Mencius se distingue surtout par la hardiesse de sa parole et la vive liberté de sa critique. Ce qui le caractérise, c’est l’esprit mêlé à l’audace. Un premier ministre lui annonçait l’intention de décharger les peuples, et promettait de diminuer chaque année les impôts vexatoires sans les supprimer entièrement. Mencius lui répondit par cette ingénieuse parabole. « Il y a un homme qui chaque jour prend les poules de son voisin. Quelqu’un lui dit : Ce que vous faites n’est pas honnête. Il répondit : Je voudrais bien me corriger peu à peu de ce vice ; chaque mois jusqu’à l’année prochaine, je ne prendrai qu’une poule, et ensuite je m’abstiendrai complètement de voler. » Dans une autre occasion, Meng-tseu, discutant avec le roi de Tsi, lui demande : « Que doit-on faire d’un ami qui a mal administré les affaires dont on l’a chargé ? — Rompre avec lui, dit le roi. — Et d’un magistrat qui ne remplit pas bien ses fonctions ? — Le destituer, dit le roi. — Et si les provinces sont mal gouvernées, que faudra-t-il faire ? » Le roi, feignant de ne pas comprendre, regarda à droite et à gauche, et parla d’autre chose. — Ainsi font les gouvernemens quand on leur dit leurs vérités.

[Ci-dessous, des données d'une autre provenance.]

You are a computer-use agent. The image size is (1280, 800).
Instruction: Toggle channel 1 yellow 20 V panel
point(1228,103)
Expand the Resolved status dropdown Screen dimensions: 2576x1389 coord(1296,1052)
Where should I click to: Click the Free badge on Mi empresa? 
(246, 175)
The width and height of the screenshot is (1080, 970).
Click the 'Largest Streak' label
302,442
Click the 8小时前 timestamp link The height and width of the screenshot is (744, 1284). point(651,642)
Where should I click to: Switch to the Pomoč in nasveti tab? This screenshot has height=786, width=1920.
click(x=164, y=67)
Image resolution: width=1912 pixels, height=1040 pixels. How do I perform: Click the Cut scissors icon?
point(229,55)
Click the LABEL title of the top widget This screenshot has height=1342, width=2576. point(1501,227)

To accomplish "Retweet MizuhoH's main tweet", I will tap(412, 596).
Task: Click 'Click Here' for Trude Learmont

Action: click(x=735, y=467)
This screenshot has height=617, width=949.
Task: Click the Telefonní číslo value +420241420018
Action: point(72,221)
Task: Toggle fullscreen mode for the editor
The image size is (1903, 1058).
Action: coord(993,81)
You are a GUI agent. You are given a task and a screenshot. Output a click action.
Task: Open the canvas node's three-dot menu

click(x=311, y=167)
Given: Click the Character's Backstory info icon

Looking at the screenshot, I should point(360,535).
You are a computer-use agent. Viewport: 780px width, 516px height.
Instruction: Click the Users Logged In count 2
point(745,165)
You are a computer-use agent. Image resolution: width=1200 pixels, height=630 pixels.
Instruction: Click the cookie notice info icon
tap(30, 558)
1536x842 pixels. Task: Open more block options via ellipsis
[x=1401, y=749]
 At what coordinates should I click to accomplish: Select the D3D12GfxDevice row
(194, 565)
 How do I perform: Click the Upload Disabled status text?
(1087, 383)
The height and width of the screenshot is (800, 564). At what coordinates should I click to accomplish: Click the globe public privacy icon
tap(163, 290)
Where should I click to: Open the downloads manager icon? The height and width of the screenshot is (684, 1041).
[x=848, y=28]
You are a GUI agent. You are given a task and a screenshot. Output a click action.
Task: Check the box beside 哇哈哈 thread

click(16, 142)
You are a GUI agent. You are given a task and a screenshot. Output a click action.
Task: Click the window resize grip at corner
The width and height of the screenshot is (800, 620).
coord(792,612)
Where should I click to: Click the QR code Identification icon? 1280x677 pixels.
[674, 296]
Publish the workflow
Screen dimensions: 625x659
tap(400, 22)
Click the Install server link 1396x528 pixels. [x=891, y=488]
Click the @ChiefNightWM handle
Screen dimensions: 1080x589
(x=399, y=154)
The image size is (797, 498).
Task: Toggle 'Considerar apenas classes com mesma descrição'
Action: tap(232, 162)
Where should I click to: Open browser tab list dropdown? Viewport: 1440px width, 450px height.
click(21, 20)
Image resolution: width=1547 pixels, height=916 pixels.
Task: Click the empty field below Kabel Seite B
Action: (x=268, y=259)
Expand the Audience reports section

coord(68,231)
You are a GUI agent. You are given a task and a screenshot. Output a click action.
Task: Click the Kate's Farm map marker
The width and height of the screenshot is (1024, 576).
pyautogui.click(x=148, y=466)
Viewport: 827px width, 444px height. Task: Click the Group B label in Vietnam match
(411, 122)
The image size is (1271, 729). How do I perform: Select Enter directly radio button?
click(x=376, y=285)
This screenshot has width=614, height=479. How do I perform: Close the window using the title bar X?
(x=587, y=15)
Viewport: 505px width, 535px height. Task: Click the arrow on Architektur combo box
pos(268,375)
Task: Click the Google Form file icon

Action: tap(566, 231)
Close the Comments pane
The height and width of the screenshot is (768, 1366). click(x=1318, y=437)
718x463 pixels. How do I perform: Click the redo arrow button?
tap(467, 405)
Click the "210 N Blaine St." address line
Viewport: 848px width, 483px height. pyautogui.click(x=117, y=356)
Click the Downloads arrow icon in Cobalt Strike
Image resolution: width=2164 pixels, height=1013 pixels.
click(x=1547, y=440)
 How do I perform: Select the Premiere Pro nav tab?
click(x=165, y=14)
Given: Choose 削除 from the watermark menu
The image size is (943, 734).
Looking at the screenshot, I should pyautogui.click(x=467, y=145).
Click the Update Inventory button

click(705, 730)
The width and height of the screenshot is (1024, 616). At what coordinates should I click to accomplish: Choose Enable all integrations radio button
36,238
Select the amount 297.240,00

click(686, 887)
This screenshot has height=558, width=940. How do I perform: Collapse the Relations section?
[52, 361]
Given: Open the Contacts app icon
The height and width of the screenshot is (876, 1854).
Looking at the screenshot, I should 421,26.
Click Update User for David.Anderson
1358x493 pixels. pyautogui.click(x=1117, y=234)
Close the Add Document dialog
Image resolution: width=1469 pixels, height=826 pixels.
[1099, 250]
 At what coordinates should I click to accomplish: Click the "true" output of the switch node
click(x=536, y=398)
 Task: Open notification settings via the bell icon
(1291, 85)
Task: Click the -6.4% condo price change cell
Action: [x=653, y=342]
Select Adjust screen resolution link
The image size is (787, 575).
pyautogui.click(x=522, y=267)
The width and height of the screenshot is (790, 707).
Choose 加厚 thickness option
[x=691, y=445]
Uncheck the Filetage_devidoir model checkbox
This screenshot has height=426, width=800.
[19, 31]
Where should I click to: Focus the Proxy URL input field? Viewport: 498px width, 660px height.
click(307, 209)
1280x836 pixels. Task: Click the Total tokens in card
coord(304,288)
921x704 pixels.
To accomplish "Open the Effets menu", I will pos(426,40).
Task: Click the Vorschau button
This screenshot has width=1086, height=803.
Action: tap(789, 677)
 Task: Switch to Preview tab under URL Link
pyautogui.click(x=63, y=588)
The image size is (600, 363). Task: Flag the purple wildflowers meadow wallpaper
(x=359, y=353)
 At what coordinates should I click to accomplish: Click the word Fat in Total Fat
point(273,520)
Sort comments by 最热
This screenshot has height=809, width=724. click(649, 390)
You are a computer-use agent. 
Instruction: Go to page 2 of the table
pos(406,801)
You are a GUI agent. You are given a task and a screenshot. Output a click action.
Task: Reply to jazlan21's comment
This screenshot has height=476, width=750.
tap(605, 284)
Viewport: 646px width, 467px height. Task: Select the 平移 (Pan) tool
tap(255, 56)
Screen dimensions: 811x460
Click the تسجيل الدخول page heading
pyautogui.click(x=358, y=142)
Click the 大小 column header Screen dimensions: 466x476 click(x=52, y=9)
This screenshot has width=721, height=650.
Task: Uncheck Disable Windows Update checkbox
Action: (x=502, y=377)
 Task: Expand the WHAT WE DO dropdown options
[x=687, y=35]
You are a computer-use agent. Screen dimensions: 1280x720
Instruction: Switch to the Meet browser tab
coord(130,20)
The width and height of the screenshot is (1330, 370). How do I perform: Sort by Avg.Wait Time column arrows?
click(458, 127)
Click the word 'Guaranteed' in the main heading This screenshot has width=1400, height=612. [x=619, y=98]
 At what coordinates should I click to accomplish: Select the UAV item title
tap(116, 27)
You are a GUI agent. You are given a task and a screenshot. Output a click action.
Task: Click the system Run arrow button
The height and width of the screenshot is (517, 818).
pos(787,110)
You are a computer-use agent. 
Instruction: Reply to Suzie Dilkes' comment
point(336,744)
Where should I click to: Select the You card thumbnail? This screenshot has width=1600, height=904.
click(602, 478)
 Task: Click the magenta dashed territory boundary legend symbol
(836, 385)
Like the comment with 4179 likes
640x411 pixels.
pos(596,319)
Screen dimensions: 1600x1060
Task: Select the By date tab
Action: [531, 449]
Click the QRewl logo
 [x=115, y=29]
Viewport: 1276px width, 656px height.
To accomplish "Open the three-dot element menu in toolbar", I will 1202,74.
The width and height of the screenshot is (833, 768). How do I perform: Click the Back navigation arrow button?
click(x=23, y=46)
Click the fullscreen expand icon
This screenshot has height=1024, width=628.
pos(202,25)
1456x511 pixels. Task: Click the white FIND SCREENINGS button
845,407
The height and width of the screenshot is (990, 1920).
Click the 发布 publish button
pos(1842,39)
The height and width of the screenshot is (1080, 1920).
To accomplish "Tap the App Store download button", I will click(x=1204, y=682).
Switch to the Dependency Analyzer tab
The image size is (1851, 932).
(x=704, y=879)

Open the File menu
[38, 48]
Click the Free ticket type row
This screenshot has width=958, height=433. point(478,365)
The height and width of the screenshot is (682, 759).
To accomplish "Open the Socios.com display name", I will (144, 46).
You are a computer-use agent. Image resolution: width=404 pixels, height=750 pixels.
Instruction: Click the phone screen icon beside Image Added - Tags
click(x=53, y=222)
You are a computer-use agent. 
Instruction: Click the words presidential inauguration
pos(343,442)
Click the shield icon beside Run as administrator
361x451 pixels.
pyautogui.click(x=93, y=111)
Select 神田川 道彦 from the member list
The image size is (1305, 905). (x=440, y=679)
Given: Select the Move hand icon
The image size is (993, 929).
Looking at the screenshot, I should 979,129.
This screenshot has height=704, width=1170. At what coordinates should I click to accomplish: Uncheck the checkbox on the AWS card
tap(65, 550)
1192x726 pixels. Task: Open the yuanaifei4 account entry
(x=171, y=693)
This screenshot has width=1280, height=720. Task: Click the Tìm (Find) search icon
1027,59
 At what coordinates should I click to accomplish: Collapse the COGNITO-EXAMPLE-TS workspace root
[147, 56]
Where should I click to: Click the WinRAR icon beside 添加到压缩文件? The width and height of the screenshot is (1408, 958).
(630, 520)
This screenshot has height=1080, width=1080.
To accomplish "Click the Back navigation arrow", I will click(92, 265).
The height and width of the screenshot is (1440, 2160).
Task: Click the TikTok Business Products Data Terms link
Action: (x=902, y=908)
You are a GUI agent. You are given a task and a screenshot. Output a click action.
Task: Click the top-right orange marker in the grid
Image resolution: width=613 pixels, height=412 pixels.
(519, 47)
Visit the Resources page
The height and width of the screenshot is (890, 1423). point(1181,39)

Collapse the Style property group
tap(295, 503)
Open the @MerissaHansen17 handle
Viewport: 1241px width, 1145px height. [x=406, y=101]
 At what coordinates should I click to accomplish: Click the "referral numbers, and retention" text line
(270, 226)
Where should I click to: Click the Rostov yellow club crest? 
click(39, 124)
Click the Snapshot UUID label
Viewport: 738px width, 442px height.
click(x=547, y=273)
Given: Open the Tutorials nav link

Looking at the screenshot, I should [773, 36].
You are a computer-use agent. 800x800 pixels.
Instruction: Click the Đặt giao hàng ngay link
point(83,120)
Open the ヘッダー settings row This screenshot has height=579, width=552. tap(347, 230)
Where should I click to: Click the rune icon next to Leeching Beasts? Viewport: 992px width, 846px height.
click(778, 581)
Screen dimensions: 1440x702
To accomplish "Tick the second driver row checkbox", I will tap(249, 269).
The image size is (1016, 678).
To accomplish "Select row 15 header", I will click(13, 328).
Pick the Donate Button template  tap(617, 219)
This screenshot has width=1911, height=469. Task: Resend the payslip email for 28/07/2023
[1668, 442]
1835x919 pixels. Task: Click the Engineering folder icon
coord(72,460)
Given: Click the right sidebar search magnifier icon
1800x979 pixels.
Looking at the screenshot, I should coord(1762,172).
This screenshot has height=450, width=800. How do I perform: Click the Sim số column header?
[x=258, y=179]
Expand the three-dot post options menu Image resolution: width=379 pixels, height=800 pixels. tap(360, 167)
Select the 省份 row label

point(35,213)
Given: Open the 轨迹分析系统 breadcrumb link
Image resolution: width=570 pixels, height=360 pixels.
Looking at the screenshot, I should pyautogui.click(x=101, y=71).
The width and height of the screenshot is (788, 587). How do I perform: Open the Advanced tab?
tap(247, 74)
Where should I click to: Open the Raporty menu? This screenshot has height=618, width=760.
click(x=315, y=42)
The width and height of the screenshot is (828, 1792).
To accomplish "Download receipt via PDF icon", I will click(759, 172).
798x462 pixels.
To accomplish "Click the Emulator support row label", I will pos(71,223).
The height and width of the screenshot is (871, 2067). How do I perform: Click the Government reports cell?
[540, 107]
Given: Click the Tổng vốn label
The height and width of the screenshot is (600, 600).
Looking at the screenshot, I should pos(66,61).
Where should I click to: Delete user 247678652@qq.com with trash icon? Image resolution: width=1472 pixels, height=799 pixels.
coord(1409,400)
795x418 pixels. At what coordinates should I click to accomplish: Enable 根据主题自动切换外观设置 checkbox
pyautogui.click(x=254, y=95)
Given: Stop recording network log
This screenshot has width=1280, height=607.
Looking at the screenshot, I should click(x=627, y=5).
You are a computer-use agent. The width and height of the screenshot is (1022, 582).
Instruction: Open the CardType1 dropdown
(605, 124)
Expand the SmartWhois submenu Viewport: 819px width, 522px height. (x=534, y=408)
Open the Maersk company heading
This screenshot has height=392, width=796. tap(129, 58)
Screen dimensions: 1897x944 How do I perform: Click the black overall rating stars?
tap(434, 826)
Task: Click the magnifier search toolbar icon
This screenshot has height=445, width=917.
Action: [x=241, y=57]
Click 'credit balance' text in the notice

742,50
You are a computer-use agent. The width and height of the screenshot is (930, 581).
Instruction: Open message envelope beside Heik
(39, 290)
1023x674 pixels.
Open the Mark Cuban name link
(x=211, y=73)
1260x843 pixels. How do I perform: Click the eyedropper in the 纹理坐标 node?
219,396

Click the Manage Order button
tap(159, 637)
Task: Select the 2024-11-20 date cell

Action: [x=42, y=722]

C’était, à ce qu’il semble, une tradition dans l’école de Confucius de parler aux princes un langage fier et hardi. Moun-koung demandait à Tseusse, petit-fils de Confucius, comment un prince devait contracter amitié avec un lettré. « En le servant et en l’honorant, » dit le philosophe. Meng-tseu ne craignait pas davantage de faire entendre au roi des vérités désagréables. Celui-ci l’interrogeait sur les premiers ministres. « Si le roi a commis une faute, lui dit-il, ils lui font des remontrances. S’il retombe dans cette faute, ils lui ôtent son pouvoir. » À ces paroles, le roi change de couleur et paraît se repentir de sa question. Mencius s’en aperçoit, et il ajoute avec un noble mélange de respect et de fierté : « Que le roi ne trouve pas mes paroles extraordinaires. Le roi a interrogé un sujet, le sujet n’a pas osé lui répondre contrairement à la droiture et à la vérité. »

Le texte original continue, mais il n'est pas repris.